Versos

"Yo no protesto pormigo porque soy muy poca cosa, reclamo porque a la fosa van las penas del mendigo. A Dios pongo por testigo de que no me deje mentir, no hace falta salir un metro fuera de la casa para ver lo que aquí nos pasa y el dolor que es el vivir." (Violeta Parra en Décimas, autobiografía en versos)

lunes, 6 de octubre de 2014

La casa de mis tías

Siento pena por los niños y niñas que son hijos únicos por una razón muy simple y obvia: sus hijos no tendrán tíos, tías, primos y primas. Realmente una lástima, no concibo la vida sin ellos. Es que a veces necesitamos a alguien más que a la mamá y papá, algún primo que sea cómplice porque tu hermano se ha vuelto muy acusete para ganarse algún permiso o a veces necesitamos a algún tío o tía que pueda darnos aquello que a los papás no les parece porque hacerlo significa restar disciplina a la crianza. 

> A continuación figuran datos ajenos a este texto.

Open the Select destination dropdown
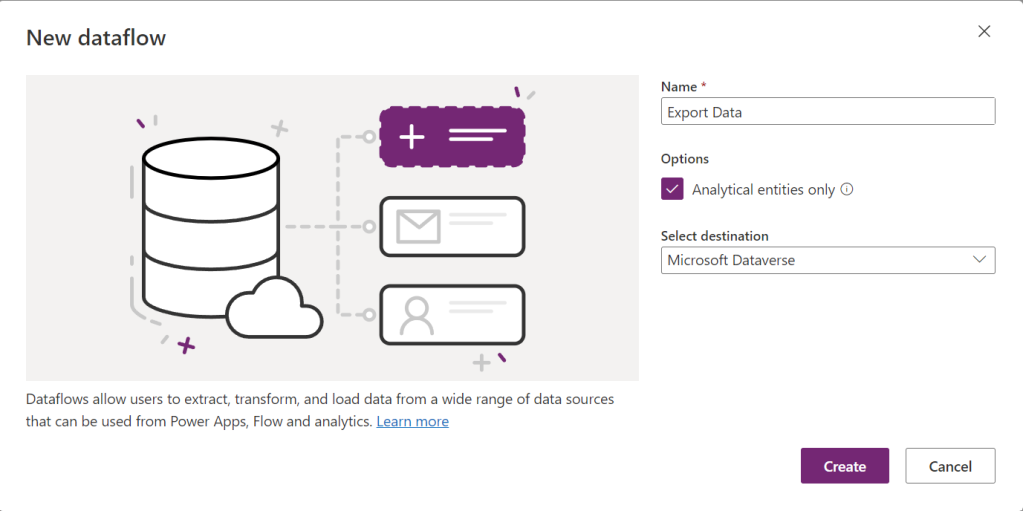pos(828,260)
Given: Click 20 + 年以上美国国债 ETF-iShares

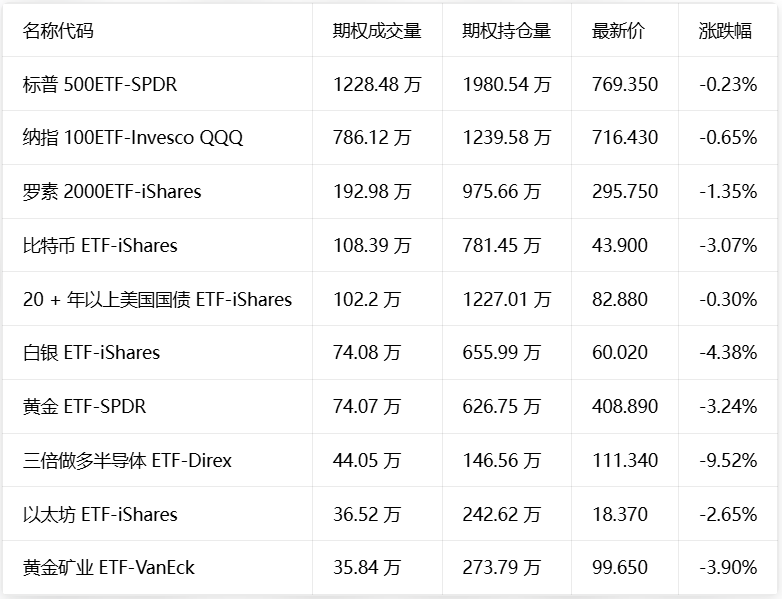Looking at the screenshot, I should tap(157, 299).
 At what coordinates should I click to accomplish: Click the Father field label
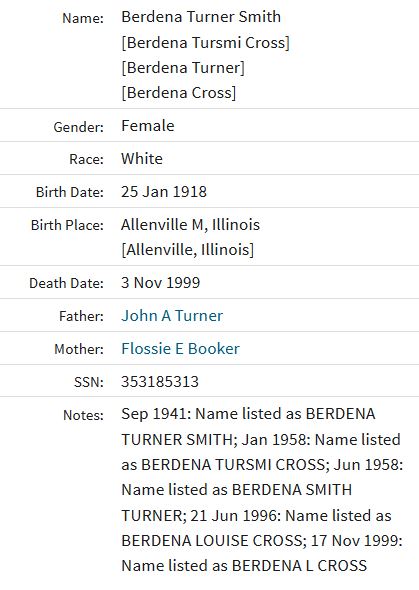pyautogui.click(x=81, y=316)
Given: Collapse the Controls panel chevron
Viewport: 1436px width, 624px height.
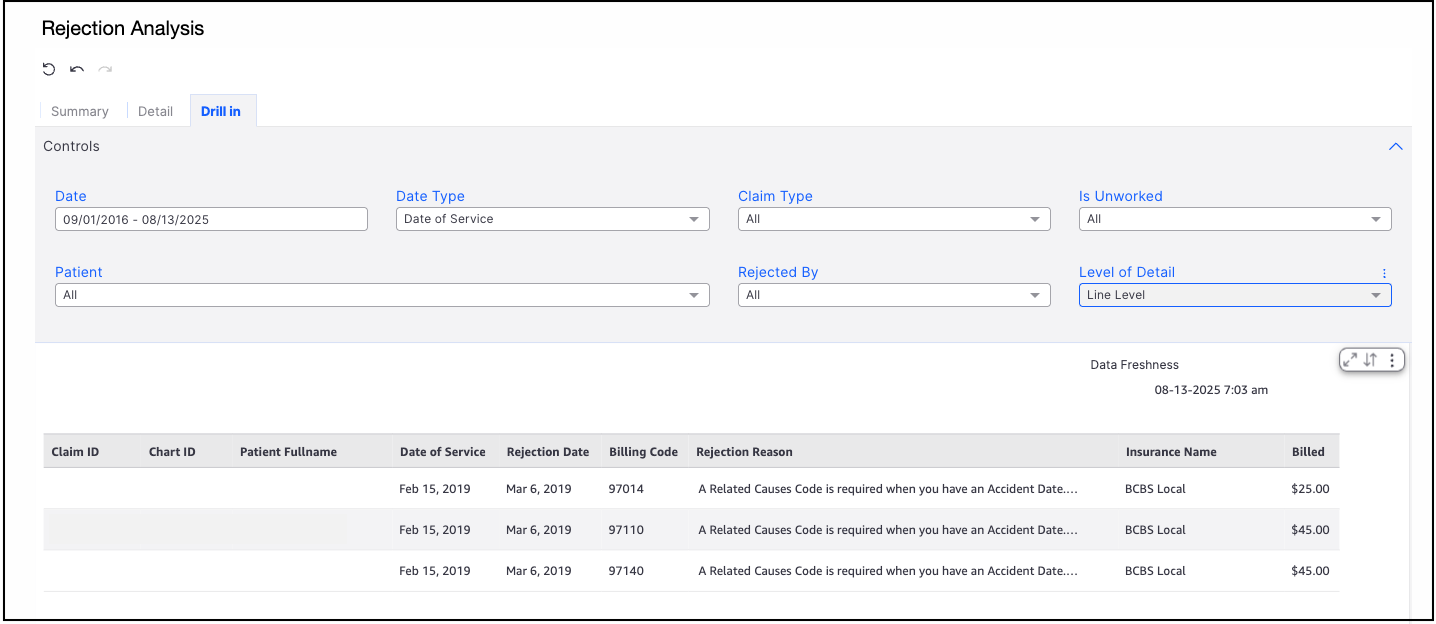Looking at the screenshot, I should [1396, 147].
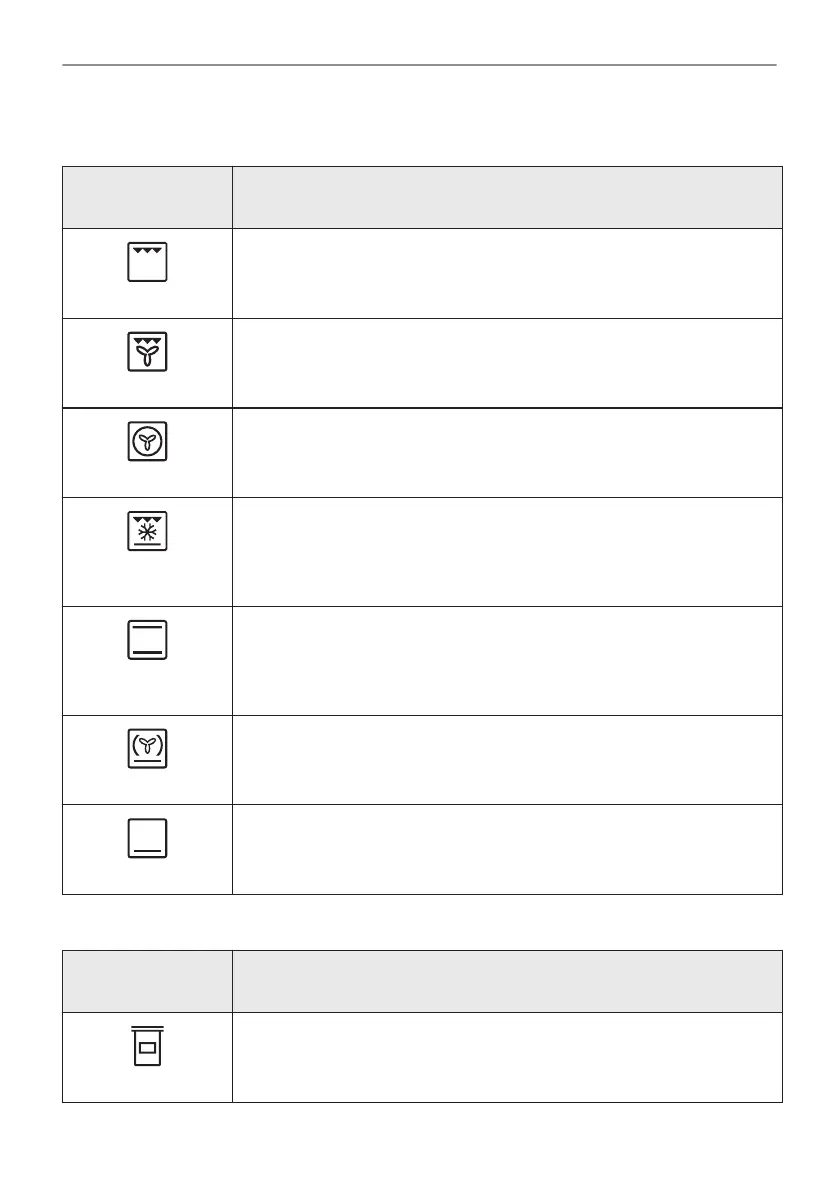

Por ejemplo, mis tíos en los asados familiares siempre me compraban helados y papalotes o me regalaban dinero para que me lo gastara en lo que quisiera (adivinen, podía estar treinta minutos haciendo esperar a los dueños de un negocio para finalmente comprar una papa frita. Hoy no es muy distinto). En fin, en los tíos encontramos siempre el espacio de flexibilidad que no existe en la relación altamente jerárquica y rígida entre papá/mamá e hijos. Los tíos y tías regalonean a sus sobrinos, y cuando quieren vengarse de sus hermanos, nos cuentan acerca de los hechos que avergonzaron a nuestras madres y padres en sus infancias ¿y por qué te reta tanto porque te sacaste un rojo si él/ella era porro y se quedó repitiendo como tres veces? Dile eso cuando te rete.

Me cuesta dejar de decir "la casa de mi abuelo" y comenzar a llamarla "la casa de mi tía Nidia, la casa de mi tía Cristina"; años de costumbre. Es una casa humilde, grande y por la que han pasado a mi parecer y pobre cálculo, cerca de cien almas contando desde el día en que mi bisabuela y bisabuelo compraron la casa de Pedro León Gallo y la convirtieron en un negocio de carbón. Es una casa esquina de adobe con una mezcla de paja y barro en su fachada, una entrada lóbrega suena fuerte cuando ponemos un pie en el piso de tablas, uno adivina cuando vienen a abrir la puerta y con un poco más de costumbre adivinamos quién se paró a abrir la puerta en caso de conocer la cadencia de sus caminadas. Tiene un sólo piso a simple vista, pero en realidad esta casa tiene dos pisos y es la única que conozco en que entramos al segundo piso y no al primero: el resultado de vivir en una ciudad construida en cerros. La casa de mis tías tiene un patio grande que se distingue por sus pajareras y el canto de los inseparables, por el taller de soldadura de mi abuelo, por los gallineros de mi tía Cristina. La sala o living si se le quiere llamar es muy linda, elegante pero a mí me da un miedo inmenso, creé un trauma porque ahí ha habido dos velorios y a mí la muerte me causa trauma, todo un tema. No la entiendo, ¿para qué morir, para qué?

Mi tía Cristina y Nidia son hermanas mayores de mi padre, son un ejemplo de hermanas, se acompañan, se apoyan, se quieren y se respetan tanto que se tratan de usted. La mayoría de las veces van juntas a todos lados, como cuando van a visitar a mi tía Sylvia que en realidad es tía de ellas, de mí es tía abuela. Ellas son la casa, con sus tazas de té y sus adorables manías (antes no encontraba razón lógica de mi carácter maniático hasta que las fui conociendo un poco más), sus dichos y sentido simple y bello de la vida. A mi abuelo Lalo le gustaba criar inseparables y les tenía unas jaulas bellas en el patio, ahora que él ya no está se puede decir que además de una numerosa familia dejó un  tierno legado, sus dos hijas, perfecta metáfora de los inseparables de mi abuelo.